Resource Travel Articles
By Terry Redding
The city was once a major port of Colonial Spain, serving as the only authorized trading point in the New World for Spanish trading galleons sailing between China and the Philippines, and Spain. Asian goods and booty arriving in Acapulco were sent overland to the Caribbean port of Veracruz via Mexico City, then on to Spain.
In the 1600s trade was flourishing and so were pirates along the Mexican coast. Fort San Diego was built to protect the shipping and stands today as one of the few obvious reminders of Acapulco's glorious past. With Mexican independence, the port dwindled in significance until it was reintroduced to the world in the 1950s as a prime beach resort.
The fort is still a good place to initiate your senses, with the ramparts providing a sweeping view out over Acapulco Bay and beaches. A small museum inside has exhibits and a few artifacts relating to the area's long history, including its cultural and commercial ties to Asia.
From the fortress, stroll into the center of the old town, the zocalo, and savor the traditional neighborhood lifestyle. It is a place where friends and lovers meet, children frolic and the people simply live; reading, writing, chatting, snoozing or just watching each other. Music tumbles out of nearby shops and creates a gentle cacophony, accented by chirps and squawks of the birds in the towering mango trees overhead.
A Hemingway off in the corner, brooding over his tequila, would not be out of place at the corner cafe tucked under the shadow of the main church at the end of the plaza. From there you can look back across the zocalo to the water, with its gently bobbing fishing and sailing boats.
A solitary woman with a blue T-shirt around her head busily passes a straw broom across the stones, in an endless attempt to tidy the swarms of falling leaves and dropped plastic cups. There are no tourists here, but you get the feeling that if you stood in the fountain and sang out loud, or if you took off your shorts and stood on your head, you would not attract much notice.

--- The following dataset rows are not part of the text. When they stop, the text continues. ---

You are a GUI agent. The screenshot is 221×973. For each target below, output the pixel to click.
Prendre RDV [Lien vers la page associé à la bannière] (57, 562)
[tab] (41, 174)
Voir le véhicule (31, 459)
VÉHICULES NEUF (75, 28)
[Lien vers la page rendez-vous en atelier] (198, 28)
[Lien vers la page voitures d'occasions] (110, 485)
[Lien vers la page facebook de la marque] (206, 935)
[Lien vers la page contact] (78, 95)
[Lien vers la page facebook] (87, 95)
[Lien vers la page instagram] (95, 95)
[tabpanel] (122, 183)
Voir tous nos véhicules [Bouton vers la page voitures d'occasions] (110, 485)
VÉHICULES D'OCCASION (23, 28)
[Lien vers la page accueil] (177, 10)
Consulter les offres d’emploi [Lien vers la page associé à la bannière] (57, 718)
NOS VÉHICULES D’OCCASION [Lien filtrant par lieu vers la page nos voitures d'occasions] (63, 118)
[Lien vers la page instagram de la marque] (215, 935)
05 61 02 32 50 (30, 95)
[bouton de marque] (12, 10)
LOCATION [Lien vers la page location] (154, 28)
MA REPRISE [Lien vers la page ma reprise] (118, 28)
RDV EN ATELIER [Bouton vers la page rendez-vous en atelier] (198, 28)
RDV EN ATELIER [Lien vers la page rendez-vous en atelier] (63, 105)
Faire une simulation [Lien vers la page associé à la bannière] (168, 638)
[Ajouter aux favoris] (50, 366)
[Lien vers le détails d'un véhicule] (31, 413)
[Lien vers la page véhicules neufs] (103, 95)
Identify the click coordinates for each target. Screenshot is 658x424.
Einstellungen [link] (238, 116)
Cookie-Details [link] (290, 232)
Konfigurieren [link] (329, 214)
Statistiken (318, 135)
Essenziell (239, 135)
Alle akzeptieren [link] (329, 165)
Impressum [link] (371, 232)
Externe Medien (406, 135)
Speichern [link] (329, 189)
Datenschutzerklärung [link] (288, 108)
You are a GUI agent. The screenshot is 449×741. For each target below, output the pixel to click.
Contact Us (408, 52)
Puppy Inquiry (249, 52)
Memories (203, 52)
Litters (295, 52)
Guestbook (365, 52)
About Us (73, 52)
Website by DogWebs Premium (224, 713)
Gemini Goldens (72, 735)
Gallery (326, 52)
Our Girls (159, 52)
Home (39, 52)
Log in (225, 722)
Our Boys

Everyone inhabits their own little universe, and stress is a word that could not be translated in this place.
If the mid-afternoon heat begins to reach through the trees, step under the blue dome and onto the cooling tiles of Our Lady of Solitude church. The church is still a powerful influence on the average Mexican, and here you can quietly blend in with the faithful and they go about their devotions.
To make a day of the local experience, start poking your head into some of the tiny restaurants tucked away in the area around the zocalo. For a few dollars you can get a full meal of soup and bread, a main course with rice and beans, and a small dessert. This is the real thing; don't expect Tex-Mex.
As the sun begins to drift down behind the mountains, walk along the water and marvel as the multitudes of lights begin twinkling on all around the city. Soon you will come to a street market, a colorful collection of wooden stalls featuring clothing, hats, jewelry, and just about any Acapulco souvenir even the wildest imagination could conjure.
Try your skill at bargaining: offer a shopkeeper a quarter of an item's asking price, they'll offer three-quarters in return, and you end up paying half.
As you come out of the market and into the dazzling lights, you are stilll not into the tourist district. In the shadow of the first hotels is the Parque Papagayo, where locals bring their families for an evening's amusement among the tropical trees. There are rides for all ages and the climb to the top of the small hill is worth the fabulous nighttime view.
But here, as in the zocalo, the people are the main attraction. Get an ice cream or hot dog from a smiling vendor, and kick back on a park bench with the locals. And if you need tourism, it's not too far away.